Search for TeV gamma-ray emission from nearby starburst galaxies.

摘要

Observations of four starburst galaxies (SBGs), which are IC342, M81, M82, and NGC3079, have been conducted with the Whipple 10-m gamma-ray telescope from January 2001 to March 2004. A search was made for TeV gamma-ray radiation from cosmic ray (CR) interactions with the local ambient gas in the galaxies. SBGs are galaxies that have regions of intensive star formation often associated with high density interstellar medium (ISM) and a supernova (SN) rate 10 to 100 times that of the Milky Way.
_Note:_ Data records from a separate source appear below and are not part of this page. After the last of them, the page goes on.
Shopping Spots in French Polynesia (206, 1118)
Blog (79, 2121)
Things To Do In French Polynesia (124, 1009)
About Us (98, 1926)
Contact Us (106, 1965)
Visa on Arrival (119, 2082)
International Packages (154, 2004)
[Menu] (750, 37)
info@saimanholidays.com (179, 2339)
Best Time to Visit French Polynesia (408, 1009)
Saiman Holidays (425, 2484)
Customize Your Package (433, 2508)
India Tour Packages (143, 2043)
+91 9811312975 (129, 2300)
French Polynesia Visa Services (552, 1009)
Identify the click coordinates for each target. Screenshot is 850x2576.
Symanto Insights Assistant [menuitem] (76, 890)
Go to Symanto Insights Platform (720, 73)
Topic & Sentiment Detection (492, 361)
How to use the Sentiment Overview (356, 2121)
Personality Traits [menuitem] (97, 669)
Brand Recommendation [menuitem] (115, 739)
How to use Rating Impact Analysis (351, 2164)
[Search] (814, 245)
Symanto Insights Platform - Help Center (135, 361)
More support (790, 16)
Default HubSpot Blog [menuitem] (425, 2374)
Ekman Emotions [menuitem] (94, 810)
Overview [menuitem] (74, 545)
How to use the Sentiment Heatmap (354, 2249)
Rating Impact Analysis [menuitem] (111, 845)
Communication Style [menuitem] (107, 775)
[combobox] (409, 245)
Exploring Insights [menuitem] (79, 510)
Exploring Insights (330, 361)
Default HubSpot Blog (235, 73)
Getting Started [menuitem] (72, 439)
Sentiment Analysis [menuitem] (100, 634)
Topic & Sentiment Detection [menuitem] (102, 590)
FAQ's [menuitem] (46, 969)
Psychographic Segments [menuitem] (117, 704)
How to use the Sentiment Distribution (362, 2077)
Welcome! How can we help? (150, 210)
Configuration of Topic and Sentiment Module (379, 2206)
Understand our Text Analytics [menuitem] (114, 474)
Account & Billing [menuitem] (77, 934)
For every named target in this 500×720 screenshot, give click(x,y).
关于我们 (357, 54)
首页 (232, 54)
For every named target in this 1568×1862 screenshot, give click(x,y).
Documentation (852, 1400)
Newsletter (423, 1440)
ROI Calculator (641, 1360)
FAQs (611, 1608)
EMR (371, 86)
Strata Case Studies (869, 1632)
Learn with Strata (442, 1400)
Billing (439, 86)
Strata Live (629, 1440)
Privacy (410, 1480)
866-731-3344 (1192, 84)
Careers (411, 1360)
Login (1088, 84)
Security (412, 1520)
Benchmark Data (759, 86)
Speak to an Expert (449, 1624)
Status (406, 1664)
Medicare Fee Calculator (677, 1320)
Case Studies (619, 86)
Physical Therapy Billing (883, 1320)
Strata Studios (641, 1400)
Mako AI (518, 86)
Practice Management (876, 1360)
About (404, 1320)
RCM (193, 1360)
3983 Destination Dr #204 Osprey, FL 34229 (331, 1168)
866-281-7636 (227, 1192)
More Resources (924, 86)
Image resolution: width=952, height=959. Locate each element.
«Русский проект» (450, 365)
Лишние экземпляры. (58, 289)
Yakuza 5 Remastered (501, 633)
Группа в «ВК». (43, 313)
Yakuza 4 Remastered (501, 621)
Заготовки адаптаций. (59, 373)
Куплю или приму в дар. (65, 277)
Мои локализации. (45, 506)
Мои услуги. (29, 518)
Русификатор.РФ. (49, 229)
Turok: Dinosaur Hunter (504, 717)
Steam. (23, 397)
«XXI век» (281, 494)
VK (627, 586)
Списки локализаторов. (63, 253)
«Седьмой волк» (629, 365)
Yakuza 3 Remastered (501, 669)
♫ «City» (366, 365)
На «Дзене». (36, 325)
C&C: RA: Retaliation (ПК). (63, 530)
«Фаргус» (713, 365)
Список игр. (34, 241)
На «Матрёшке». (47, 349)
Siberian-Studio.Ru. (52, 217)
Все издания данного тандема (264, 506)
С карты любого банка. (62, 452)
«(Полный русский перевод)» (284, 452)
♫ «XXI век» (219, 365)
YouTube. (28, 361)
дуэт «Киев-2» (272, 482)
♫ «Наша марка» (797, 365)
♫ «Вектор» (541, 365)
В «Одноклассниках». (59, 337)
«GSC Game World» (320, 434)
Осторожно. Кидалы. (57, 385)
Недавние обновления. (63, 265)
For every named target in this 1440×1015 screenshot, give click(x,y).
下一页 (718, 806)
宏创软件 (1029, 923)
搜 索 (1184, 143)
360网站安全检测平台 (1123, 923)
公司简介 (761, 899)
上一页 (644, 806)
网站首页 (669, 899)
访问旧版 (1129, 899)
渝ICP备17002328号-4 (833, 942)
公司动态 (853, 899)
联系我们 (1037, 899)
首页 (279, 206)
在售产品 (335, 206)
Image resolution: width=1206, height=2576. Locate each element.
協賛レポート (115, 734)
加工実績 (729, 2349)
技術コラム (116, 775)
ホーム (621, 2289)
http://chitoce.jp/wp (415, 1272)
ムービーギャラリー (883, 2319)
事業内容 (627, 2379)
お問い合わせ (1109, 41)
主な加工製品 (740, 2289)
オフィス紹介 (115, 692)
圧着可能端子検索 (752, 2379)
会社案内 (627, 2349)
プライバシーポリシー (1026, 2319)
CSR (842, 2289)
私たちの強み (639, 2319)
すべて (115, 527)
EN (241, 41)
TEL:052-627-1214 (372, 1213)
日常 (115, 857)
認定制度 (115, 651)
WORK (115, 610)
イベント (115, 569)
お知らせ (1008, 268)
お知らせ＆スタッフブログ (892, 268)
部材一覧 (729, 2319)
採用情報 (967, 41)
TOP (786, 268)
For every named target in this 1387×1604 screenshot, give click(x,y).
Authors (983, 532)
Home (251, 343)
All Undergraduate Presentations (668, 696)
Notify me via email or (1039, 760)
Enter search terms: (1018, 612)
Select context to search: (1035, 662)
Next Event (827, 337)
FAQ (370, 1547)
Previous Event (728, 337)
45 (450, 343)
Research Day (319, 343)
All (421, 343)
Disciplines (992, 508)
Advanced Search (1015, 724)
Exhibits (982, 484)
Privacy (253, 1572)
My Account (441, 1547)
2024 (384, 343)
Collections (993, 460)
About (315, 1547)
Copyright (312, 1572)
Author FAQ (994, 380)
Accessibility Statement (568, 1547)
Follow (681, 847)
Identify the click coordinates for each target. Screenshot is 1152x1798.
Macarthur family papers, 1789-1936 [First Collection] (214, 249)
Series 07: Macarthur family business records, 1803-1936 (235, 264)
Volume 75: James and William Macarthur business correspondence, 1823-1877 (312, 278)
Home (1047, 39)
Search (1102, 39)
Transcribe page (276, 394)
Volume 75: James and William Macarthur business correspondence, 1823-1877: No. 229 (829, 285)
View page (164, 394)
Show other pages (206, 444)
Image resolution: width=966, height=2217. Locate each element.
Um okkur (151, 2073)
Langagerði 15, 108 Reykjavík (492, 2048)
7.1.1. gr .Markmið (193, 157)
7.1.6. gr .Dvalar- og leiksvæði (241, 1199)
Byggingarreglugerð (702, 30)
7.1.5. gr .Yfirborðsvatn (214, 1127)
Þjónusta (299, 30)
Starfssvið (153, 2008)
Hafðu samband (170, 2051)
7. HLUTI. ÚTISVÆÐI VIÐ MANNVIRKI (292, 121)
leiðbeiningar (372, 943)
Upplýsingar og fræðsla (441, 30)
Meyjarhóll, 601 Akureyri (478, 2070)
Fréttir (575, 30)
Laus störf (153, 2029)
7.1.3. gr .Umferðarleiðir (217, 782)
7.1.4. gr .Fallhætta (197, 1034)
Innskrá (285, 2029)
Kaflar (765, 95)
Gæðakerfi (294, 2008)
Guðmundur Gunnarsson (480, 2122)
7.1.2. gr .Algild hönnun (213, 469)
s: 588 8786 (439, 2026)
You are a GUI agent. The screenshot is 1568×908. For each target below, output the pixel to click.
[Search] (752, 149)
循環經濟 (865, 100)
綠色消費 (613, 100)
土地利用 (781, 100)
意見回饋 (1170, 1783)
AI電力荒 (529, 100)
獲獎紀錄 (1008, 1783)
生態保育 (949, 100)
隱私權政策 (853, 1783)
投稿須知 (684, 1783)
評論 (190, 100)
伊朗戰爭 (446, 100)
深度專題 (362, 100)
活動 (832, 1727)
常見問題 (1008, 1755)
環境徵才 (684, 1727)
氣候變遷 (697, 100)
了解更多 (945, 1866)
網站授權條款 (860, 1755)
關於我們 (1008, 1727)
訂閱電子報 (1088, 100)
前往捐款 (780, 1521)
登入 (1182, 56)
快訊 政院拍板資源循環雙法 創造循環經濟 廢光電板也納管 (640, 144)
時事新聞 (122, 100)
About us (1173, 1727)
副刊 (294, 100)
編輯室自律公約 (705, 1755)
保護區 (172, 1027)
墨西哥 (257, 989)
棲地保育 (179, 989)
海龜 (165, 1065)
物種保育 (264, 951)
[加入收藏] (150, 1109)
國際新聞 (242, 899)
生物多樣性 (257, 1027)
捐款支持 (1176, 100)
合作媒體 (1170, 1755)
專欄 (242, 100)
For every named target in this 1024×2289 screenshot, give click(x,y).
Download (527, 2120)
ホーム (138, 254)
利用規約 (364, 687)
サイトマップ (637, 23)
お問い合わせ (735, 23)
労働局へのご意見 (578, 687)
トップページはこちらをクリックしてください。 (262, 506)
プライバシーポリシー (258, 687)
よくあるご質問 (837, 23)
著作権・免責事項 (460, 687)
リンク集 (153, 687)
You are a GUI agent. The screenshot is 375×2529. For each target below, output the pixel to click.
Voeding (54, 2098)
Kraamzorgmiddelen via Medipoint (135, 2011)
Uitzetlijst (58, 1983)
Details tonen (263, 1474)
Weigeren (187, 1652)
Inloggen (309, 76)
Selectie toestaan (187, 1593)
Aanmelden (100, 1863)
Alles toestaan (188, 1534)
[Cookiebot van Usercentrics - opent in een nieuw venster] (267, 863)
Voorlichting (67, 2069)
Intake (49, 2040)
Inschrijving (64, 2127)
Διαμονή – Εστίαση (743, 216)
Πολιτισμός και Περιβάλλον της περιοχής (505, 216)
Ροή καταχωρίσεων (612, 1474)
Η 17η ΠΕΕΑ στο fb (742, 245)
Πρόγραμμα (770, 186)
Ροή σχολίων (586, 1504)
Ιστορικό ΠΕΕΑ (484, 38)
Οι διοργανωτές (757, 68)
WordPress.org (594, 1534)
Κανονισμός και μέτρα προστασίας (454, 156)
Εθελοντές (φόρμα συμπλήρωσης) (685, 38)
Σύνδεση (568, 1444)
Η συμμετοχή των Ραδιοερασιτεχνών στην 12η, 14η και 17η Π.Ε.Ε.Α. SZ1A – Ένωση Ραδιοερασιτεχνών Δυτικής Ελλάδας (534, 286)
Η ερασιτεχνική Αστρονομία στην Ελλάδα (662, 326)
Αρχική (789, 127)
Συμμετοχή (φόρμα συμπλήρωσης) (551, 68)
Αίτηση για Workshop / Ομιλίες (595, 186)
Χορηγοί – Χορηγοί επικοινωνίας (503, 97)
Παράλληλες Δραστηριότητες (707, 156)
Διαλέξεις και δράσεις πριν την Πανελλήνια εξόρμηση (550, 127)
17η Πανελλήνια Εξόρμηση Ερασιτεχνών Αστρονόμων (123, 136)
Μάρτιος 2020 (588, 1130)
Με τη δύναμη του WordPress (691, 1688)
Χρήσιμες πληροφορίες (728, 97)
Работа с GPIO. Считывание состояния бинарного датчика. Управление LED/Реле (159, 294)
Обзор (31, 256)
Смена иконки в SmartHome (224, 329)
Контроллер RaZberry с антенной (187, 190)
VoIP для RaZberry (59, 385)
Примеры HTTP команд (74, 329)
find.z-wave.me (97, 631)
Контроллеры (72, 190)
These regions are expected to have a high CR production and interaction rate, which may result in a large flux of gamma rays with energies between 100 MeV and 100 TeV. It has long been thought that CRs are accelerated in the strong shocks formed in supernova remnants (SNRs), producing large fluxes of gamma rays. However, the gamma-ray production mechanism in the detected SNRs has not been unambiguously identified with secondary neutral pion decay resulting from CR interactions, or with Inverse Compton (IC) scattering from ultra-relativistic electrons. SBGs provide another interesting site to test this SNR CR acceleration hypothesis. Selected SBGs are located just outside the Local Group, at a distance of a few Mpc, sufficiently close that attenuation by a distance factor will be small and the very high energy (VHE) gamma-ray flux may still be detectable. As part of this work, the fluxes of VHE gamma rays from a number of SBGs were estimated by extrapolation from the known CR spectrum and SN rate of the Milky Way. A new analysis method was developed allowing for the unknown spectral properties of the sources by utilizing a multidimensional maximal likelihood method (MLM). The results of applying this method and the standard Whipple analysis method to the observations are presented. No flux is detected, and an upper limit on the emission rate from each source is calculated. These limits constrain only the most extreme predictions. Predictions for repeated observations with a more sensitive, next-generation ground-based gamma-ray instrument, such as VERITAS, are made.